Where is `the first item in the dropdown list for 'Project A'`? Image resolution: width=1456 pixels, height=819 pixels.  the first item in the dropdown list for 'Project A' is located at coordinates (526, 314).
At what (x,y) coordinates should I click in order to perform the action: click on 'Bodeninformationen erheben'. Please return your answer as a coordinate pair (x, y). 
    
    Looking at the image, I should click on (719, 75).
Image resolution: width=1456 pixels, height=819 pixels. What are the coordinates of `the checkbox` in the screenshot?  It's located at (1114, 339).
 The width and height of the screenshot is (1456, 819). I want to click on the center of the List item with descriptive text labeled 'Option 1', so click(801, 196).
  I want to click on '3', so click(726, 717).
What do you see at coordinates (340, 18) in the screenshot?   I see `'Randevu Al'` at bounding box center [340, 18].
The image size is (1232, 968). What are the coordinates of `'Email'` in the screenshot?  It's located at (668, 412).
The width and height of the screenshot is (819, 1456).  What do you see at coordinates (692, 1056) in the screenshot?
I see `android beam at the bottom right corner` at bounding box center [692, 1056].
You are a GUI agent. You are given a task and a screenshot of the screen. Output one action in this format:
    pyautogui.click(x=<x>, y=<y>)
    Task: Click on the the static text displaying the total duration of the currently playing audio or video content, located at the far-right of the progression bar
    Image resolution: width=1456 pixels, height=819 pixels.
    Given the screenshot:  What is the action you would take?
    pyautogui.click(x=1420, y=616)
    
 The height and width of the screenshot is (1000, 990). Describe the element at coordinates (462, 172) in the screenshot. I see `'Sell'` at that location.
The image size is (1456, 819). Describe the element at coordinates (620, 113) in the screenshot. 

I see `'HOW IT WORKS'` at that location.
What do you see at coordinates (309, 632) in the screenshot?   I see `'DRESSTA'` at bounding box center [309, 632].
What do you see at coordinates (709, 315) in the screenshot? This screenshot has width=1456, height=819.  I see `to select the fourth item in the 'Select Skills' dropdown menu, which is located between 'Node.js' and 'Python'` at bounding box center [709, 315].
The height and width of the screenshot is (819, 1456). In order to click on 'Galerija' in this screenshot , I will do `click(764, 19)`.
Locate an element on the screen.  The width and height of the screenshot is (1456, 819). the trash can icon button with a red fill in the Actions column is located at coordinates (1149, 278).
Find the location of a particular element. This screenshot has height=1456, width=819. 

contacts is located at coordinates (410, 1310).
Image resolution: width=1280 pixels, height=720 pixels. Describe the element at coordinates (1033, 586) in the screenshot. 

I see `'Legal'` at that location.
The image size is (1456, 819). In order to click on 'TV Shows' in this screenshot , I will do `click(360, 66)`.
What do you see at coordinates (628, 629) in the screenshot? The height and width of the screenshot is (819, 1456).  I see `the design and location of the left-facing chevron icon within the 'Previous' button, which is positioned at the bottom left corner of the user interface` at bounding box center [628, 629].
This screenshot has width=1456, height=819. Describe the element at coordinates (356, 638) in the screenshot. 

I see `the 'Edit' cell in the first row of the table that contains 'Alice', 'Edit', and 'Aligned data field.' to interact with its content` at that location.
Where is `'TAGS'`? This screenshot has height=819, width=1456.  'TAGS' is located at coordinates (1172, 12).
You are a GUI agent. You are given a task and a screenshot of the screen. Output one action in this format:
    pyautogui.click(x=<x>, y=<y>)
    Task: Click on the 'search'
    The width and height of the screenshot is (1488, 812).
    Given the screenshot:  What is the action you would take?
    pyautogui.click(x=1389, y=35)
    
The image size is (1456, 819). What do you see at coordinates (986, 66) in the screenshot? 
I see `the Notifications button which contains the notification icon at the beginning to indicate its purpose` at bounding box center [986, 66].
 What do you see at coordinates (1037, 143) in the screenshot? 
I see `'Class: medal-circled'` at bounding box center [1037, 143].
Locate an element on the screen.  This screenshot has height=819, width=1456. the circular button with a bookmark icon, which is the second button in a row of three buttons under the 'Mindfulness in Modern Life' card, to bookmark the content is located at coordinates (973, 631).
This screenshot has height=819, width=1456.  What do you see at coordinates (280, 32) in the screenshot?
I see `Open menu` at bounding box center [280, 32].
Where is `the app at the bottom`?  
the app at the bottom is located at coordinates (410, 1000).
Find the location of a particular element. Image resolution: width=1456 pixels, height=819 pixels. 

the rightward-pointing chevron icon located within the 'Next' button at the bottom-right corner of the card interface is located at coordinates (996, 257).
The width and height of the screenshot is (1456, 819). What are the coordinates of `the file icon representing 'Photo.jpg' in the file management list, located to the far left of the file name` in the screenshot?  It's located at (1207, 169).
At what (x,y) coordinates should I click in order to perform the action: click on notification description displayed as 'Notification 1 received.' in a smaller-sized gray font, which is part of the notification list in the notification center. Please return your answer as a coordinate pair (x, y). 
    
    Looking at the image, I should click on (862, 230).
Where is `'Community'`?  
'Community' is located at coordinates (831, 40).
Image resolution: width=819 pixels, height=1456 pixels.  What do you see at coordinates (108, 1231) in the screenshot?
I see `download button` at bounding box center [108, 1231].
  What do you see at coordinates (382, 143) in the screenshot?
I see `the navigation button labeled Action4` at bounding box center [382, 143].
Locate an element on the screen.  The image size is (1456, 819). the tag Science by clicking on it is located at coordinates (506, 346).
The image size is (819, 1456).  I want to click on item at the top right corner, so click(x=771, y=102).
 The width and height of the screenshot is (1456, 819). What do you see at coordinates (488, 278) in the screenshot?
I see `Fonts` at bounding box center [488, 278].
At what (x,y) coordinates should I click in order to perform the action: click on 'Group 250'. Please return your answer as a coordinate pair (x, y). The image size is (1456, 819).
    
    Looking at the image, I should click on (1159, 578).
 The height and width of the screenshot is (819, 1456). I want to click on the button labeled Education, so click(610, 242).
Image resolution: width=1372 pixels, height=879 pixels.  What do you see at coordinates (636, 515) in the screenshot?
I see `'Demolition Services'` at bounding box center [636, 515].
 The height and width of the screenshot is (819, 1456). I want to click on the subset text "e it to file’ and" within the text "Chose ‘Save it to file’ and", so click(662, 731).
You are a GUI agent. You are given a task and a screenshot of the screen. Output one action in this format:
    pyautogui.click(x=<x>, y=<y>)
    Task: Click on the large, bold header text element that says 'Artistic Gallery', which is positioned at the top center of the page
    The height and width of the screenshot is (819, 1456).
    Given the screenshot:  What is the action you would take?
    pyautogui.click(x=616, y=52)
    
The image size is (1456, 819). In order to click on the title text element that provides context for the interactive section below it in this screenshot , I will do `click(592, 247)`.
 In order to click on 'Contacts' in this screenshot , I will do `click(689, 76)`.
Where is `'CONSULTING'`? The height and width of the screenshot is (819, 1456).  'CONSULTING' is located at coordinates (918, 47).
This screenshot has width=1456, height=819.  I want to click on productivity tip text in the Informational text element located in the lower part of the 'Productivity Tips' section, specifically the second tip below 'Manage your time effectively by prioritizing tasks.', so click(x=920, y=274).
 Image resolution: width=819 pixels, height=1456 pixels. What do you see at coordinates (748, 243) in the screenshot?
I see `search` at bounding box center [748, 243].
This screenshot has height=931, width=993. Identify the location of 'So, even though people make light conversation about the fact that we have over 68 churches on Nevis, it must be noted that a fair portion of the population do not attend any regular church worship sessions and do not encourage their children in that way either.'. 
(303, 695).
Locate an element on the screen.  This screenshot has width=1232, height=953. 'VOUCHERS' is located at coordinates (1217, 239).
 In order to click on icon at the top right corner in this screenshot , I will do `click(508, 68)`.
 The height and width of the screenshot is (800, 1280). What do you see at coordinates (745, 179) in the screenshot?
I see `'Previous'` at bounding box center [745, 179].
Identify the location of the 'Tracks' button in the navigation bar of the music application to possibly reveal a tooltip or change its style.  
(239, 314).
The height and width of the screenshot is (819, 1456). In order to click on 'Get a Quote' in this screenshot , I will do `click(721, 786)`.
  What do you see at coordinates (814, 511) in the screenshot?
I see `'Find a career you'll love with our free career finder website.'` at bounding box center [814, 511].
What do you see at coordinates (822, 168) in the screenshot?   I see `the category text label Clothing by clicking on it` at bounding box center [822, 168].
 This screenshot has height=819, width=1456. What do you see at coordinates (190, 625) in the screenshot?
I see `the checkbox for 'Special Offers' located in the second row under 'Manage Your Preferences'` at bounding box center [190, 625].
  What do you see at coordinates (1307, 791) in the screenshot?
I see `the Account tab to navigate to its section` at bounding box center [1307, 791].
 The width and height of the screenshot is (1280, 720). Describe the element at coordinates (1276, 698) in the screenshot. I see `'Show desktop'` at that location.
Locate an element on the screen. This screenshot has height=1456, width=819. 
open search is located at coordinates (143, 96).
========
Copy the rows verbatim, starting at the line containing "What do you see at coordinates (822, 168)" and continuing through the last of the rows, both ends included.

What do you see at coordinates (822, 168) in the screenshot?   I see `the category text label Clothing by clicking on it` at bounding box center [822, 168].
 This screenshot has height=819, width=1456. What do you see at coordinates (190, 625) in the screenshot?
I see `the checkbox for 'Special Offers' located in the second row under 'Manage Your Preferences'` at bounding box center [190, 625].
  What do you see at coordinates (1307, 791) in the screenshot?
I see `the Account tab to navigate to its section` at bounding box center [1307, 791].
 The width and height of the screenshot is (1280, 720). Describe the element at coordinates (1276, 698) in the screenshot. I see `'Show desktop'` at that location.
Locate an element on the screen. This screenshot has height=1456, width=819. 
open search is located at coordinates (143, 96).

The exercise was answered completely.